**Activity:**
From the line that contains "The height and" through the end of the records below, write out each line exactly as it appears, but not the pictures.

[Extracted records]
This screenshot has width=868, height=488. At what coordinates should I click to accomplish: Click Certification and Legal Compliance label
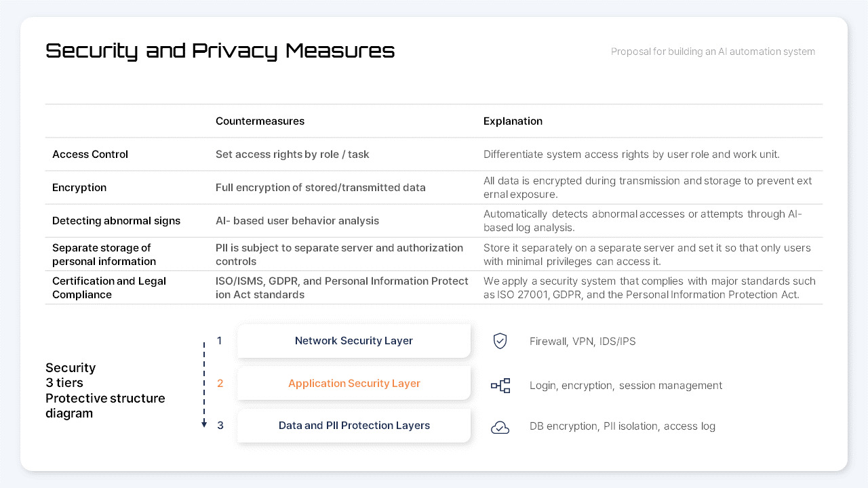(x=109, y=287)
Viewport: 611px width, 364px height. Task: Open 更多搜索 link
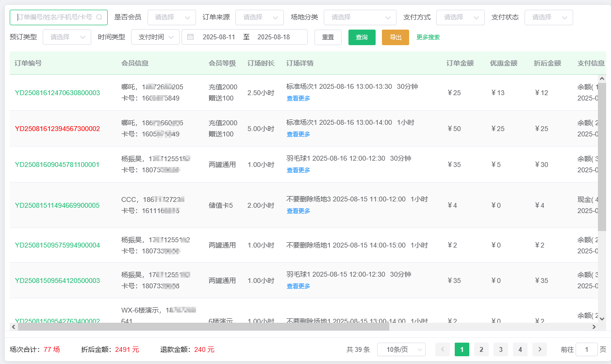pyautogui.click(x=428, y=37)
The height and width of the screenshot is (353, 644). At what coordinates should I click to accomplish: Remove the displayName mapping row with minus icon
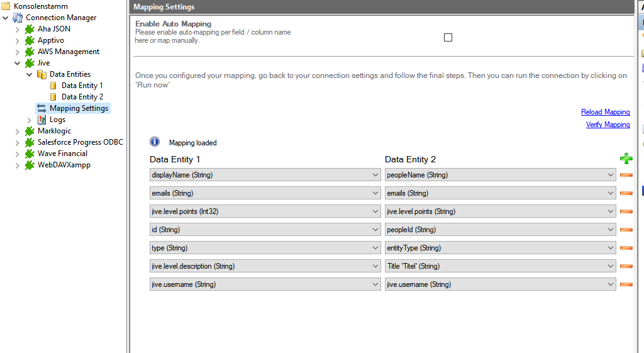[626, 175]
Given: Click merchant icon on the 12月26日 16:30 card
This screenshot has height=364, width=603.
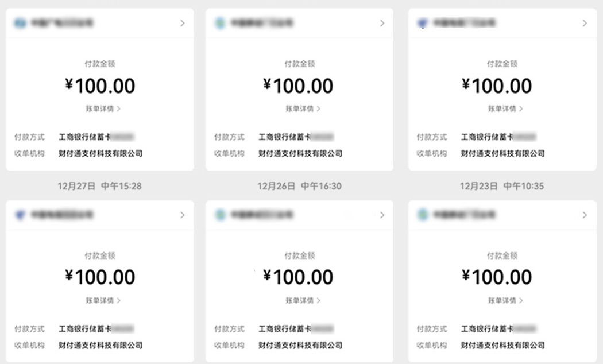Looking at the screenshot, I should (x=220, y=215).
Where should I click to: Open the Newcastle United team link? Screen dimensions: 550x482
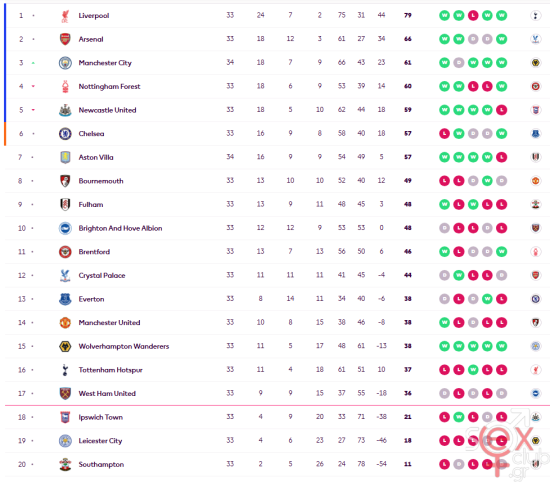[x=107, y=110]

**Answer section:**
The height and width of the screenshot is (353, 644). At what coordinates should I click to accomplish: Remove the displayName mapping row with minus icon
[626, 175]
Given: Click merchant icon on the 12月26日 16:30 card
This screenshot has height=364, width=603.
Looking at the screenshot, I should (x=220, y=215).
Where should I click to: Open the Newcastle United team link? Screen dimensions: 550x482
[x=107, y=110]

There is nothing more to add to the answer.